An X server also normally renders things locally, as does a VT-compatible terminal. If you want no local rendering at all, there's VNC.

With a web app, you can slice and dice processing between local and remote by running JS locally. Most processing usually happens remotely though, and only the display and command logic is run in the browser.

zahlman 2 hours ago | parent | prev | next [-]

In the Linux world, your GUI is built on a stack of separate programs. At the bottom is the "display server", such as X11 or Wayland. One of these needs to run to have GUI windows (or a full-screen background) at all; otherwise the screen is just covered by 80x24 terminal, and even if there were mouse support there would be nowhere to click or drag to change that. Without the display server, you are in a "text session". It's relatively rare to do this locally nowadays, but Linux still adheres to the highly modular UNIX philosophy.

Your terminal windows (whether that's "Terminal" or "cmd.exe" or anything else) are still fundamentally graphical programs that emulate such a text session.

robotresearcher 4 hours ago | parent | prev | next [-]

Is it character mapped, designed to run in a tty terminal? TUI.

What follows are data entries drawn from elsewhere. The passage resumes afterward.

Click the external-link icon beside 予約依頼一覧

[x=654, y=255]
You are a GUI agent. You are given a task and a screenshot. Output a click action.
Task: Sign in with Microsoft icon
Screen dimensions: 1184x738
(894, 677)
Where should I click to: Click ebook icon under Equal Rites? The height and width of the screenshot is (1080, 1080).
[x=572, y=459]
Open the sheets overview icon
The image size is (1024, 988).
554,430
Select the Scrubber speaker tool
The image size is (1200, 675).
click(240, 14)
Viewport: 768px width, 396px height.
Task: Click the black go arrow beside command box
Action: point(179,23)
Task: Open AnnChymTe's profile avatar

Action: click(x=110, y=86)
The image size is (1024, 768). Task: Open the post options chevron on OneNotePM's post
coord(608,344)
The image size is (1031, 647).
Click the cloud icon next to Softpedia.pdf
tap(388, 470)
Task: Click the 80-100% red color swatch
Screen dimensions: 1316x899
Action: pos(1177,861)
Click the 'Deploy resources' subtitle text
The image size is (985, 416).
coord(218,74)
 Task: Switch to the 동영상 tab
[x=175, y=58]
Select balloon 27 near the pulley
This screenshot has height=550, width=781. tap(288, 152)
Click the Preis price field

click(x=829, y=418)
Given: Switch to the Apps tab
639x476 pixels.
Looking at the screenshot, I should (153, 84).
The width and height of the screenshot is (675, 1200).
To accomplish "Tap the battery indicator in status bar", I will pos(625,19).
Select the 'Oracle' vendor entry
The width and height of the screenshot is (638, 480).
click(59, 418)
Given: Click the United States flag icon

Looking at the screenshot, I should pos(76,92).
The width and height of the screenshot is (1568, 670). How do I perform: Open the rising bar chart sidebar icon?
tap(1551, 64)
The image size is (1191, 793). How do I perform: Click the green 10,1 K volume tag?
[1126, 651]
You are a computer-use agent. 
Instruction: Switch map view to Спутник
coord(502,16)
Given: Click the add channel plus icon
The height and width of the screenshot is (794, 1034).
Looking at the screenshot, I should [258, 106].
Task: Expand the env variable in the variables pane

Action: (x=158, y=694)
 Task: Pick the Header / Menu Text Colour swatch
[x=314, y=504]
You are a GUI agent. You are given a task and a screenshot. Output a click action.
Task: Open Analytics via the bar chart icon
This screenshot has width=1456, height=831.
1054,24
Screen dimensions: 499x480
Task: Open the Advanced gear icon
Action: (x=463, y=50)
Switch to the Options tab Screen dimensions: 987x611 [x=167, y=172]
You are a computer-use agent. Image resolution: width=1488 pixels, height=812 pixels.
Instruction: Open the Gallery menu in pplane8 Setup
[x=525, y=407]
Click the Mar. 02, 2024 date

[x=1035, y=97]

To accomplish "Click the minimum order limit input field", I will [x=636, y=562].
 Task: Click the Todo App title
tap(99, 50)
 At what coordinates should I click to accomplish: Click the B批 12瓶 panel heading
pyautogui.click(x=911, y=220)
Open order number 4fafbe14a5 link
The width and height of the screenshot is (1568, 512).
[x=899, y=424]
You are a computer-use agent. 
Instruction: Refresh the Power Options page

Is it pixel or vector mapped, designed to run in a graphics terminal? GUI.

Of course strictly speaking TUI is a subset of possible graphical user interfaces, but the term GUI was coined to denote interfaces other than the already-ubiquitous text terminal interfaces.

TUIs have since absorbed GUI interface elements like buttons, checkboxes, and even pointer input, which I think is causing the terminology complaint here. Classical TUIs like Norton Commander are more about keyboard input and navigation. But being text-mapped is the identifying feature of a TUI, I think most people accept.

chrisshroba 5 hours ago | parent | prev | next [-]

Sometimes your system doesn’t have a graphical session, like a raspberry pi with no x server running, or a cloud compute instance I’m ssh’ed into, or a docker image running on my laptop. Sometimes your system doesn’t have a (particularly usable) text system, like a work computer that disables the terminal or a family member’s MacBook who doesn’t have the time or space to install XCode terminal utilities to be able to use things like brew install.

My point is that it’s not a given that having one means you have the other.

TUIs are wonderful for the first case.

riquito 5 hours ago | parent | prev | next [-]

Perhaps he's thinking about "console" / "display server" but the lines blur fast (e.g. you can run GUI in linux console with framebuffer with some limitations)

- https://en.wikipedia.org/wiki/Linux_console - https://en.wikipedia.org/wiki/Windowing_system#Display_serve...

dec0dedab0de 5 hours ago | parent | prev [-]

It feels like a reference to DOS graphics mode.